Increased lipid oxidation causes oxidative stress, increased peroxisome proliferator-activated receptor-gamma expression, and diminished pro-osteogenic Wnt signaling in the skeleton.

Loss of bone mass with advancing age in mice is because of decreased osteoblast number and is associated with increased oxidative stress and decreased canonical Wnt signaling. However, the underlying mechanisms are poorly understood. We report an age-related increase in the lipid oxidation product 4-hydroxynonenal (4-HNE) as well as increased expression of lipoxygenase and peroxisome proliferator-activated receptor-gamma (PPARgamma) in the murine skeleton. These changes together with decreased Wnt signaling are reproduced in 4-month-old mice bearing a high expressing allele of the lipoxygenase Alox15. The addition of 4-HNE to cultured osteoblastic cells increases oxidative stress, which in turn diverts beta-catenin from T-cell-specific transcription factors to Forkhead box O (FoxO) transcription factors, thereby attenuating the suppressive effect of beta-catenin on PPARgamma gene expression.

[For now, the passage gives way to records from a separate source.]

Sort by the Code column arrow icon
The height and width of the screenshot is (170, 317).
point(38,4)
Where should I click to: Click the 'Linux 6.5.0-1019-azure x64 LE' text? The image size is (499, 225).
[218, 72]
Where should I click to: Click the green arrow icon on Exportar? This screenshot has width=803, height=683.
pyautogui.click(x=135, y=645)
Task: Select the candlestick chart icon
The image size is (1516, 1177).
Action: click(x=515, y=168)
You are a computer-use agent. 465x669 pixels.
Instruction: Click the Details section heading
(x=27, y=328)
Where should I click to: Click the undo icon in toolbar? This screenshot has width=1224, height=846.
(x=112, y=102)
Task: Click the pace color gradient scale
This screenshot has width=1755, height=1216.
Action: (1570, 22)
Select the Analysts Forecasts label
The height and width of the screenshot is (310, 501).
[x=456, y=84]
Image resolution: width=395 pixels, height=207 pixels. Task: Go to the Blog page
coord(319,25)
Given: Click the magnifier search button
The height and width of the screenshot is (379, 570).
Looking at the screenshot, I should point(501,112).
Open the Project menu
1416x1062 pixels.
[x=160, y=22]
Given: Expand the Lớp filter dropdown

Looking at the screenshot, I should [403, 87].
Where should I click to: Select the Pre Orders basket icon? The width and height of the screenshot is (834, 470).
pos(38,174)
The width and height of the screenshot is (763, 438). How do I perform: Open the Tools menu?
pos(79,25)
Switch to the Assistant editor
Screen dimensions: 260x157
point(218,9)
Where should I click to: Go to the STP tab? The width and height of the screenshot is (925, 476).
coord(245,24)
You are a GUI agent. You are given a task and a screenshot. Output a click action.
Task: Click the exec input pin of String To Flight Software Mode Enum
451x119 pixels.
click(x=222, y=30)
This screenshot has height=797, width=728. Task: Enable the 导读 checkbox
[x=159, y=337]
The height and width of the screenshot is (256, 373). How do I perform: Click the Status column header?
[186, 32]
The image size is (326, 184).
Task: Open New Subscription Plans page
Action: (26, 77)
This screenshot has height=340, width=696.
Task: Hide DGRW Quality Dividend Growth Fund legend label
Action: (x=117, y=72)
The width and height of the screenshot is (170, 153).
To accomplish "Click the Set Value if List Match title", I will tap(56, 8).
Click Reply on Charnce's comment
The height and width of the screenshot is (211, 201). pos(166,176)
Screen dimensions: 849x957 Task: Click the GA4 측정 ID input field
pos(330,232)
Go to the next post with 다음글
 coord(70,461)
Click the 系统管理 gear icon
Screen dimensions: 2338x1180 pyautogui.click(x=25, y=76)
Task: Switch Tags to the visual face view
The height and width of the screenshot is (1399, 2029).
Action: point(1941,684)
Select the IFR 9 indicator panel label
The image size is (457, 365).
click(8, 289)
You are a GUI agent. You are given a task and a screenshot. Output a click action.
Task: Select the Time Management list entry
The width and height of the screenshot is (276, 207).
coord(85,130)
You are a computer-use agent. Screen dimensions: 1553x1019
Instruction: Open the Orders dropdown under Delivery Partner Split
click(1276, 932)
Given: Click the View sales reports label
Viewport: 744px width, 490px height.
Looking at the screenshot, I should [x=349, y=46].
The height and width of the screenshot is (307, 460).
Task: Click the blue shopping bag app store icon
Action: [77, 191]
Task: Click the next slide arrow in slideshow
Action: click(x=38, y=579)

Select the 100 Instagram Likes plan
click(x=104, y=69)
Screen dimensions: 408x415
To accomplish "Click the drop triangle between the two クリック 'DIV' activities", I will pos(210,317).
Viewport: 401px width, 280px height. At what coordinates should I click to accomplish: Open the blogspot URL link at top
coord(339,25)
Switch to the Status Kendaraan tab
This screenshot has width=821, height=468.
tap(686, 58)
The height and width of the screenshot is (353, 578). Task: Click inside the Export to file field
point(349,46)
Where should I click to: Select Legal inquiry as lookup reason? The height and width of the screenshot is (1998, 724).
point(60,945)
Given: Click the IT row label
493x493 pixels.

Oxidized lipids, acting as ligands of PPARgamma, promote binding of PPARgamma2 to beta-catenin and reduce the levels of the latter, and they attenuate Wnt3a-stimulated proliferation and osteoblast differentiation. Furthermore, oxidized lipids and 4-HNE stimulate apoptosis of osteoblastic cells. In view of the role of oxidized lipids in atherogenesis, the adverse effects of lipoxygenase-mediated lipid oxidation on the differentiation and survival of osteoblasts may provide a mechanistic explanation for the link between atherosclerosis and osteoporosis.